Count the lines below that hold the word "list" and say how many, with no other text.

▬▬▬▬▬▬

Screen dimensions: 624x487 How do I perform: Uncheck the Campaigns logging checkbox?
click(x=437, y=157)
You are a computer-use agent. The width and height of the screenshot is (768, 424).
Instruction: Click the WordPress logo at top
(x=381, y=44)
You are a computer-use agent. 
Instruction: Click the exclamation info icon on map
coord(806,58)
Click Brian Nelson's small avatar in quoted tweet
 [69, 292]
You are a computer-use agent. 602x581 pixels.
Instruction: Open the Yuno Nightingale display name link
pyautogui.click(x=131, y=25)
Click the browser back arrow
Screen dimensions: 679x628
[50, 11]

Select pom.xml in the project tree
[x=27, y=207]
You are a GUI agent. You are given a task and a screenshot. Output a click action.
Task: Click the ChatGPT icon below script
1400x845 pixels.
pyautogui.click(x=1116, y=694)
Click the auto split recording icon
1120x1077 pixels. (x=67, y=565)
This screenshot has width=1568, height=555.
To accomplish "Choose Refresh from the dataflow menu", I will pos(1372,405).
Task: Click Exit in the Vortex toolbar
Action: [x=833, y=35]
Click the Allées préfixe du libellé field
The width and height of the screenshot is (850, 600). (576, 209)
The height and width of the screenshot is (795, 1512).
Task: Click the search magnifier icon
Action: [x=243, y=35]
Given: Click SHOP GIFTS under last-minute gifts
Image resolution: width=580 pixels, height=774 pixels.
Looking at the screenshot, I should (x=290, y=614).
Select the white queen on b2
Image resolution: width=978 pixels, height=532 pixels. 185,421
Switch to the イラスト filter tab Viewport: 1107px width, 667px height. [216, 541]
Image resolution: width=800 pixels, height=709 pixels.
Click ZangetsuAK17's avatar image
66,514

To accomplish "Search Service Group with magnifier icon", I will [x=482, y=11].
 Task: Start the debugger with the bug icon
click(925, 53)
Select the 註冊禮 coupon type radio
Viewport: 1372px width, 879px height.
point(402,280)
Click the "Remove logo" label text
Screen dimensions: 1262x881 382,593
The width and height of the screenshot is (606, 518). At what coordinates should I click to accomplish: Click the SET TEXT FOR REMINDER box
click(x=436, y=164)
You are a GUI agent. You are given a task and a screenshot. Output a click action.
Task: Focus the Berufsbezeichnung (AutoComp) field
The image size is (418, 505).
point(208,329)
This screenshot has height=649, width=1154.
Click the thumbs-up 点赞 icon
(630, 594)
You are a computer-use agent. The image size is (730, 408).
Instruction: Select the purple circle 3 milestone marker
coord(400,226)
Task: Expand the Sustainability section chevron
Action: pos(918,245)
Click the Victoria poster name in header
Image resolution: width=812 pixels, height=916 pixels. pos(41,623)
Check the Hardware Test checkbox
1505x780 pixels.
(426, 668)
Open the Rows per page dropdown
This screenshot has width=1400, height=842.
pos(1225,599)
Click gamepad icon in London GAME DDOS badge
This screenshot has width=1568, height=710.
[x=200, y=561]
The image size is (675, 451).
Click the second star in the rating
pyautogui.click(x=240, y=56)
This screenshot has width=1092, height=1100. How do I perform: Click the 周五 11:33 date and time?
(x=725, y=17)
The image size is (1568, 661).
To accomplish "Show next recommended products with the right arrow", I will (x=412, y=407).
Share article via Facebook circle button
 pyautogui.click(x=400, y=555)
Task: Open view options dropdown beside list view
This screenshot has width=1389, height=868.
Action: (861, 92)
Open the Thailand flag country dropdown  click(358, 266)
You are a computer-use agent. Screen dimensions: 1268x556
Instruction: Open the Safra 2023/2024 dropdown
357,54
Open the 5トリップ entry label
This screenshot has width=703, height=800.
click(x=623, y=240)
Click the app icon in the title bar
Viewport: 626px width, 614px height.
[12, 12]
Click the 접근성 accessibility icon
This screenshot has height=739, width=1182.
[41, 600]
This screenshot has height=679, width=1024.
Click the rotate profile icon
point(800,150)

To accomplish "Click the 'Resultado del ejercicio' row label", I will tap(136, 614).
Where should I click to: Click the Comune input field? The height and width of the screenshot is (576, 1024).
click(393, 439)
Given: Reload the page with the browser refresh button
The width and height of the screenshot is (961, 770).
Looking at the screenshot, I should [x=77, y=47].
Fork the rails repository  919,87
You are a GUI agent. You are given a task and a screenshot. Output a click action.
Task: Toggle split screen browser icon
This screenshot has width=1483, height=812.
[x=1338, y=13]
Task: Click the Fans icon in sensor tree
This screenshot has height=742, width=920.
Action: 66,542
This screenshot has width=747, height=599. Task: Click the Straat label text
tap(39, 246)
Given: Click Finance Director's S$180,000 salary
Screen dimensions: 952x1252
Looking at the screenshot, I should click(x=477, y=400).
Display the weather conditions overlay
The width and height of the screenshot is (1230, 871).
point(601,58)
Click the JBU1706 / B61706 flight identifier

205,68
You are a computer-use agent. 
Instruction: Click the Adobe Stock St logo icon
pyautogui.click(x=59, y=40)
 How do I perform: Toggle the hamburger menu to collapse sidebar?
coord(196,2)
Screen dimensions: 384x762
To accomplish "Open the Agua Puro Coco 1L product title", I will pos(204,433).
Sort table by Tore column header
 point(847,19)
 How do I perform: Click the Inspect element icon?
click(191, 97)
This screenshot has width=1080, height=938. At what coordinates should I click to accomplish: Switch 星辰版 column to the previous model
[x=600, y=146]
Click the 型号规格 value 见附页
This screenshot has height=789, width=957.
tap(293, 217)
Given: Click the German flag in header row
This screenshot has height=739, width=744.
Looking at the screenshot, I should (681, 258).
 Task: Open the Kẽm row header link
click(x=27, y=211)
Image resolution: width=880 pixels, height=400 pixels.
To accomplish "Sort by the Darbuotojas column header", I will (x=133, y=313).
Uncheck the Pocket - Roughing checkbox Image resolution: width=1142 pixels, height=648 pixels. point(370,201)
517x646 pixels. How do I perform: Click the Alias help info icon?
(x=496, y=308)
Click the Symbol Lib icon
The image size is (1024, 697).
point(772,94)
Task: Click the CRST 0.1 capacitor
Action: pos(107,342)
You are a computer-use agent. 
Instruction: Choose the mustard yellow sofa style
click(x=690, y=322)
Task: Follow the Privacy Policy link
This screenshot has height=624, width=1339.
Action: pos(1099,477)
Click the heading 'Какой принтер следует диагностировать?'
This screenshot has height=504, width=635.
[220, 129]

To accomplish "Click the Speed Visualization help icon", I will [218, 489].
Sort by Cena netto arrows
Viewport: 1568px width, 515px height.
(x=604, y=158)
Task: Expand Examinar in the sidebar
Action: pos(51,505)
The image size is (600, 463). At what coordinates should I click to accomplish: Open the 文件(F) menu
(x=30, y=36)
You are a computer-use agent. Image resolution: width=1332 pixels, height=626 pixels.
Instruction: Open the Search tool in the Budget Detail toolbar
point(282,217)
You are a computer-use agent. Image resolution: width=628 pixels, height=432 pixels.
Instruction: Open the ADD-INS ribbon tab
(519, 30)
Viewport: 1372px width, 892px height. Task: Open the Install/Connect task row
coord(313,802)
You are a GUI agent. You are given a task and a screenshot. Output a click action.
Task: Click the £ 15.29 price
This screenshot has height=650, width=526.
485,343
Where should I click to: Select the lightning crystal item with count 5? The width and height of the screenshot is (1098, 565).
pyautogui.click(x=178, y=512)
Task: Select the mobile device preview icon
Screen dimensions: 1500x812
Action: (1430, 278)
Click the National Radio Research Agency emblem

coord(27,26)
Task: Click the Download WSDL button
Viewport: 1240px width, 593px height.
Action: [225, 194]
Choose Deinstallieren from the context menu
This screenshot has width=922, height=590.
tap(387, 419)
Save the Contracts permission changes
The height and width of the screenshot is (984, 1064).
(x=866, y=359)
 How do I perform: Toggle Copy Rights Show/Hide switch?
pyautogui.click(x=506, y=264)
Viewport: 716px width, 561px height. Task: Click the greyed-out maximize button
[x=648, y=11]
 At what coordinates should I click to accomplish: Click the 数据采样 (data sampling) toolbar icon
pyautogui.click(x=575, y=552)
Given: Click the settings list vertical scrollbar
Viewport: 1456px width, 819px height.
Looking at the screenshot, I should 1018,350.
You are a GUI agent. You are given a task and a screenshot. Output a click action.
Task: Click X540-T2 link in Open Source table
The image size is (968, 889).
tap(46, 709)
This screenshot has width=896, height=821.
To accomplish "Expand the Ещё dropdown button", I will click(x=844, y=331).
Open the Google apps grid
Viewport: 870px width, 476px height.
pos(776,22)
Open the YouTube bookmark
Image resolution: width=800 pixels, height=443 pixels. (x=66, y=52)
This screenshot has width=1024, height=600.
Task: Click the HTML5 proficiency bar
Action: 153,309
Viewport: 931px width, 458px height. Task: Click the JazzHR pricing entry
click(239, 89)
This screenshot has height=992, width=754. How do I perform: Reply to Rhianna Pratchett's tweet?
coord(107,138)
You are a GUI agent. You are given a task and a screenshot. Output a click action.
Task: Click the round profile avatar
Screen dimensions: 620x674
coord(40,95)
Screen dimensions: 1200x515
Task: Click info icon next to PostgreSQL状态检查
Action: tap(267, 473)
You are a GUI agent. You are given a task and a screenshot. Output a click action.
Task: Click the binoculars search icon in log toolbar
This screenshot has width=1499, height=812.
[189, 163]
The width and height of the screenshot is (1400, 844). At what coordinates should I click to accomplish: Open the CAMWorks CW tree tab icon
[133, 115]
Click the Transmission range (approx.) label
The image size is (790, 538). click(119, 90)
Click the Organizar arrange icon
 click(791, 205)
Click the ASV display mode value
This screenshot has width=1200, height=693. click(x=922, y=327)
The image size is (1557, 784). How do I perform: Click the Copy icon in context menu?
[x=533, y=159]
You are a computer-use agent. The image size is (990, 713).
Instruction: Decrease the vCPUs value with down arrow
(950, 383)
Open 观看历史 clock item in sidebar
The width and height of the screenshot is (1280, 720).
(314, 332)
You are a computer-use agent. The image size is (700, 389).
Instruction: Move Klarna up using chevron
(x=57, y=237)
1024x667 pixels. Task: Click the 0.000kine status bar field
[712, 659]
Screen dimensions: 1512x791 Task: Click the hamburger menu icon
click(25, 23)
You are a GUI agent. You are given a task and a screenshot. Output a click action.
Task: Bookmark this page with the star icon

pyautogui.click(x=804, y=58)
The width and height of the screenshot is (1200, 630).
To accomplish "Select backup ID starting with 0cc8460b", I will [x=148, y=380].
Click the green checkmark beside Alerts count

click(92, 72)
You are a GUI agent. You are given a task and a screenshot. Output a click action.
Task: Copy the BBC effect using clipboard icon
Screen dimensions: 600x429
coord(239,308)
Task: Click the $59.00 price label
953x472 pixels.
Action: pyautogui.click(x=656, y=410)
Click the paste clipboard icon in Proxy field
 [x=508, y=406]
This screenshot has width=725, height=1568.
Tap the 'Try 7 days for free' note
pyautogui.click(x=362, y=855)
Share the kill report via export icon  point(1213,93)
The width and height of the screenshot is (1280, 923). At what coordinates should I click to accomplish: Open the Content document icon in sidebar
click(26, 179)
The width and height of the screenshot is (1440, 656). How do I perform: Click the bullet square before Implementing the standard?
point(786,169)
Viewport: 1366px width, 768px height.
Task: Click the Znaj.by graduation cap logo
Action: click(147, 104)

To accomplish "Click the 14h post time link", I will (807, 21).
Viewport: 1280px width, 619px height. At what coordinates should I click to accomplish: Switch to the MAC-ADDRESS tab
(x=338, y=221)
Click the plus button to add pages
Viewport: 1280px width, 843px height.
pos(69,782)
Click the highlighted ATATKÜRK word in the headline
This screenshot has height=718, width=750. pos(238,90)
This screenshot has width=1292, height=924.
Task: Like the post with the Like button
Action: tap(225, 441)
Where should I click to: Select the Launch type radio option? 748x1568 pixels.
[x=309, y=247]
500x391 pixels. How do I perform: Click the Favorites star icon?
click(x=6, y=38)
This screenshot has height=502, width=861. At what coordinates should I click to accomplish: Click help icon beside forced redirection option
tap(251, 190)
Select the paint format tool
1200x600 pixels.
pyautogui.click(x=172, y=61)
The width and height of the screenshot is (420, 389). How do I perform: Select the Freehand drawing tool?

▬▬▬▬▬▬

:: Response area ::
2